On the graph, we see 50us
for the main MCU, which is simply:
400_000_000 / 400_021_155 = 0.999947115
1 - 0.999947115 = 0.000052885 ~ 52us
I may be wrong here, but it feels a little misleading because it is not a deviation from the “predicted” clock, but a deviation from the “perfect/expected” clock rate. Looks like the actual “deviation” is a wiggle on the graph (this is when initialization happens, till clocks stabilize on that specific part of the graph):
I do not fully understand how adjustment happens here, feels like underneath this happens:
64_000_514 * 0.999947115 = 63997129.33
# This is close to value 63997558 for ebb from the log.
BTW, I'm a little confused by this
We account for the actual clock speed for system time, but print time is computed back with the expected clock speed from the MCU config.

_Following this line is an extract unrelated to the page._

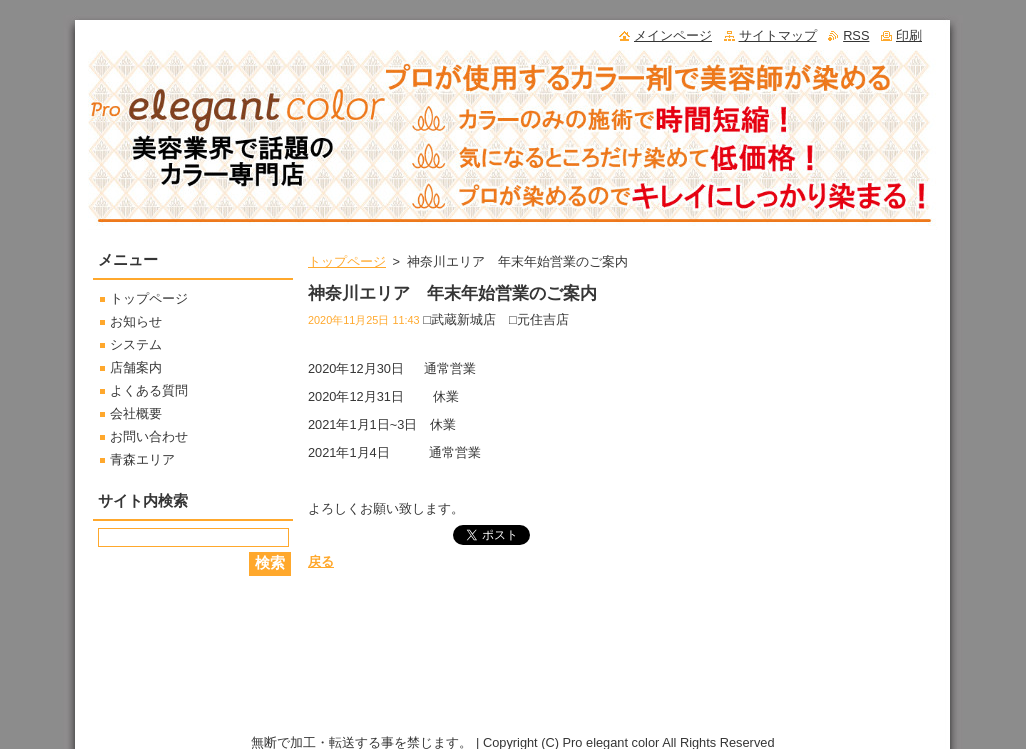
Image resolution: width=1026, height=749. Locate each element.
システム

It feels like it can introduce drift with high uptime, but I can be wrong here.
def print_time_to_clock(self, print_time):
return int(print_time * self.mcu_freq)
def clock_to_print_time(self, clock):
return clock / self.mcu_freq
# system time conversions
def get_clock(self, eventtime):
sample_time, clock, freq = self.clock_est
return int(clock + (eventtime - sample_time) * freq)
def estimate_clock_systime(self, reqclock):
sample_time, clock, freq = self.clock_est
return float(reqclock - clock)/freq + sample_time
def estimated_print_time(self, eventtime):
return self.clock_to_print_time(self.get_clock(eventtime))

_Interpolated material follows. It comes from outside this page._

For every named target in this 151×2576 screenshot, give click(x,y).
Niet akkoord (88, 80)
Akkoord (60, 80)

Okay, there is a metric, but does it make sense to make it better?
On stm32 there is an HSITRIM
register which can be used to adjust the speed of the clock, cause it has a finite resolution, it can be wrapped to a “timer” to trim back and forth N times a second, till the clock will be in sync with expected MCU speed.
Similar to PWM, with cycle time 0.01, we can control on_time to slowdown clocks for several microseconds, and then set it back to normal speed.
- similar to NTP service, which adjusts local clock speed to sync your computer clock with remote source of time.
On STM32h7, which uses PLL1 as a clock source, there is PLL1FRACR
, which can be used in the same manner for the runtime adjustment of clock speed (it is less documented so I don’t know how precise it is).
To put things in perspective, from the above logs. technically time will drift for 1 second after 5.5 hours:
20000 * 0.999947115 = 19998.9423
20000 / 3600 = 5.555
But, because we mostly compute times from the last sync which happens every second there should be no real issues, we still talk about several microseconds deviation here.
Does it make sense to actually sync the MCU clock speed to the host clock/real clock?
I don’t know but looks like mostly there is no real reason for that.